Tarot cards – Everybody knows that the Tarot is as old as the sands of Egypt.  It was the tool of soothsayers and astrologers who used its power to seek metaphysical guidance and, perhaps, glimpse into the future.  And today, only a select few occult scholars have the wisdom to unlock its secrets.  Nope!  The truth is, Tarot cards were developed in the early Renaissance by a bunch of northern Italian gamblers.  They used them to play games very similar to poker and gin rummy.  That went on for about three centuries until the 1780s, when a popular French magician, Jean-Baptiste Alliette (whose stage name was Etteilla) began claiming the Tarot was full of psychic energy.  On the verge of revolution, the Parisian upper classes were eager to grasp at spiritual straws, and the Tarot cards looked like a good one.  Meanwhile, at the other end of the Rue de Fake News, a semi-intellectual, Antoine Court, wrote a history (without documentation, BTW) which traced the Tarot back to the pre-pyramid Nile.  Since everyone already knew that anyway, it became (and still is) the accepted history of the Tarot.  In fact, Tarot cards are actually younger than the ordinary “according to Hoyle” playing cards we use every day!

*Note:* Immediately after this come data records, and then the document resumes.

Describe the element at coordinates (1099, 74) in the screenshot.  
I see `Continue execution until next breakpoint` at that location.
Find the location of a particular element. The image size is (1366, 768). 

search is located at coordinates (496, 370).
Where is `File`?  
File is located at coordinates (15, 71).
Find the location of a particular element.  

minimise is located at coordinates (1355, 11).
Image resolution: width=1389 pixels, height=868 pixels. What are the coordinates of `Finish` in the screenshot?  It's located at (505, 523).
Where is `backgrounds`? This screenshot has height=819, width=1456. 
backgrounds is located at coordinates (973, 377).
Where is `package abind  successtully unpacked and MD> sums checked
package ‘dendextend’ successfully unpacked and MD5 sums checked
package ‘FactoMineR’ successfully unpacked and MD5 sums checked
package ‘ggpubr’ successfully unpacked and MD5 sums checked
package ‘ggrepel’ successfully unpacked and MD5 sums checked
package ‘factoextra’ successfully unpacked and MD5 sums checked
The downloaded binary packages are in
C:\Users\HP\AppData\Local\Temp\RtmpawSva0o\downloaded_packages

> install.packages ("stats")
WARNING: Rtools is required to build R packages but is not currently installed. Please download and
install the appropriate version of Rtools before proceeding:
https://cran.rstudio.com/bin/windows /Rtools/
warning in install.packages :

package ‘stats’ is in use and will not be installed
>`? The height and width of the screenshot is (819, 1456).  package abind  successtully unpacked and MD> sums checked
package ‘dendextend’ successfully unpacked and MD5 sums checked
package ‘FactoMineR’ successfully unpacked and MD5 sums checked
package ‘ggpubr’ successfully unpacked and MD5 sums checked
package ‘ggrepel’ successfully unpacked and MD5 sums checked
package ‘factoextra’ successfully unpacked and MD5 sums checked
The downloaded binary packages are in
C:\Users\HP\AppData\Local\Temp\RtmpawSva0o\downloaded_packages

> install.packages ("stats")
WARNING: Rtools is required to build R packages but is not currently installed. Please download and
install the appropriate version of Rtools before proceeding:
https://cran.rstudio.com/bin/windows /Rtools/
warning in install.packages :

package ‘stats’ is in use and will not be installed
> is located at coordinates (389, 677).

Wicca – For millions of its followers and most of the rest of us, Wicca comes from a time before history when Mother Nature spoke to her children from the rivers, mountains and meadows of the natural world.  It is a religion of the Goddess whose power comes from the living Earth.  A spirituality of standing stones, sacred trees and healing crystals that was suppressed for centuries by the Christian church and the woeful myopia of modern science.  Guess again!  Actually, Wicca (and all its various offshoots) was invented by Gerald Gardner, a retired British civil servant, sometime in the late 1940s.  It’s basically a one-size-fits-all cauldron full of folklore, legend, superficial history and amateur anthropology — all stirred together with Aleister Crowley magic, make-believe rites and rituals, a Druid or two and nudity.  When Gardner went public with his mystic concoction in 1954, the Cold War was chilly enough to attract a good number of devotees, but, when the Berlin Wall and the Cuban Missile crisis put the world into a deep freeze, people all over the West started seriously looking for a reasonable alternative to nuclear holocaust.  During the late 60s and 70s, Wicca became the “religion de jour” to a host of bored students, disenchanted activists and aging hippies — each with their own interpretations, teachings and texts.  These days, the many faces of Wicca are everywhere from occult bookstores to suburban diets — colleges teach its practices and rock stars wear its symbols.  However, the painful truth is … Wicca is about the same age as Oprah Winfrey.